Data excerpts
-=-=-=-=-

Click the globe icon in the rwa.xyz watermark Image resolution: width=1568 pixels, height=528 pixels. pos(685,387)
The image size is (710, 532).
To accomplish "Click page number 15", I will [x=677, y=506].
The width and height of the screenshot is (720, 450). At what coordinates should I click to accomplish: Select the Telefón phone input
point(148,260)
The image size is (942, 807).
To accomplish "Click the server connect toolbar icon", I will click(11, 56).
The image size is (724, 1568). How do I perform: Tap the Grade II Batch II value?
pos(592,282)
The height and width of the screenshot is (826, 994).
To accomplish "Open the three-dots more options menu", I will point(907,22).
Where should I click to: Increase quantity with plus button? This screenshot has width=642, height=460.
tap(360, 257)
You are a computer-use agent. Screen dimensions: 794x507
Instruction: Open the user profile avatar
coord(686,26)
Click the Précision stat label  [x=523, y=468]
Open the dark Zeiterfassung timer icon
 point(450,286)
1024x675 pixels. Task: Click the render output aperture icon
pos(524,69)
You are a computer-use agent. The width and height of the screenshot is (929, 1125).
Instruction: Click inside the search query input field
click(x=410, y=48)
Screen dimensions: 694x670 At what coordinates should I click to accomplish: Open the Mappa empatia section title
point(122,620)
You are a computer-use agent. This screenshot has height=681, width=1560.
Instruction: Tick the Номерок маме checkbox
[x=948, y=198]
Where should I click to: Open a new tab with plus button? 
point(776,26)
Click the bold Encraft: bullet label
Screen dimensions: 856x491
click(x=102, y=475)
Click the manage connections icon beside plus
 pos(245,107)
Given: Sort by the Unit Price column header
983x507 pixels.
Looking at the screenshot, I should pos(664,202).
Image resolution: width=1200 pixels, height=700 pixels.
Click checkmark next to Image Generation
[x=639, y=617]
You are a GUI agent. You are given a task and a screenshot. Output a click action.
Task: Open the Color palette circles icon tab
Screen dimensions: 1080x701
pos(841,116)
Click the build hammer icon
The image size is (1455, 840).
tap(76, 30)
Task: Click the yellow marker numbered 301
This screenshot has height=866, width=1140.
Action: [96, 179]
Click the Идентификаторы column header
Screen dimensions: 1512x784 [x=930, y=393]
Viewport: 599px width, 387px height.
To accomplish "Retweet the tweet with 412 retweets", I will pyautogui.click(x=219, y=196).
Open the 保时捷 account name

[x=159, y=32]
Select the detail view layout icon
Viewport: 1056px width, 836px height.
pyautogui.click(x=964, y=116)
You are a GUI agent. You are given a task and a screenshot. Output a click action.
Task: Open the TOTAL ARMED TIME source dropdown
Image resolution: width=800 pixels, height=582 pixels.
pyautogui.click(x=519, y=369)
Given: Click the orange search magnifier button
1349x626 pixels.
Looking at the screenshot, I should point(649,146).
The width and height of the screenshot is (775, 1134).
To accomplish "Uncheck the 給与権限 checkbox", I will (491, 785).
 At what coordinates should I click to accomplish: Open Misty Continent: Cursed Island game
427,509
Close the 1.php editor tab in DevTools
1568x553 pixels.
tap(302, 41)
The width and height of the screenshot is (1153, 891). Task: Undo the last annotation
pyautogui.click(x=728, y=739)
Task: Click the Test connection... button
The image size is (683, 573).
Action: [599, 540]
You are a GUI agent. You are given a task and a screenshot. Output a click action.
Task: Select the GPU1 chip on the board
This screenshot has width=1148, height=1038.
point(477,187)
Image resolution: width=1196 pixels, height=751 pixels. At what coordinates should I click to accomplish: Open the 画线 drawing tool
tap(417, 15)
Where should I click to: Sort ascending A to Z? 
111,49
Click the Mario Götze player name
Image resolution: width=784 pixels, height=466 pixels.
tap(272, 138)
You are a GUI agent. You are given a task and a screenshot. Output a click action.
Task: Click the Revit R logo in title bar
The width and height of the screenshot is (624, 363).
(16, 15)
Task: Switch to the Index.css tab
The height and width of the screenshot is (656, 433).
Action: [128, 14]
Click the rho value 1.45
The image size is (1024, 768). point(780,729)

-=-=-=-=-

• Required work
Quote every line of the records above, from the first down to the one holding "You are a computer-use agent. Screen", exactly as written.

• Result of this task
Click the globe icon in the rwa.xyz watermark Image resolution: width=1568 pixels, height=528 pixels. pos(685,387)
The image size is (710, 532).
To accomplish "Click page number 15", I will [x=677, y=506].
The width and height of the screenshot is (720, 450). At what coordinates should I click to accomplish: Select the Telefón phone input
point(148,260)
The image size is (942, 807).
To accomplish "Click the server connect toolbar icon", I will click(11, 56).
The image size is (724, 1568). How do I perform: Tap the Grade II Batch II value?
pos(592,282)
The height and width of the screenshot is (826, 994).
To accomplish "Open the three-dots more options menu", I will point(907,22).
Where should I click to: Increase quantity with plus button? This screenshot has width=642, height=460.
tap(360, 257)
You are a computer-use agent. Screen dimensions: 794x507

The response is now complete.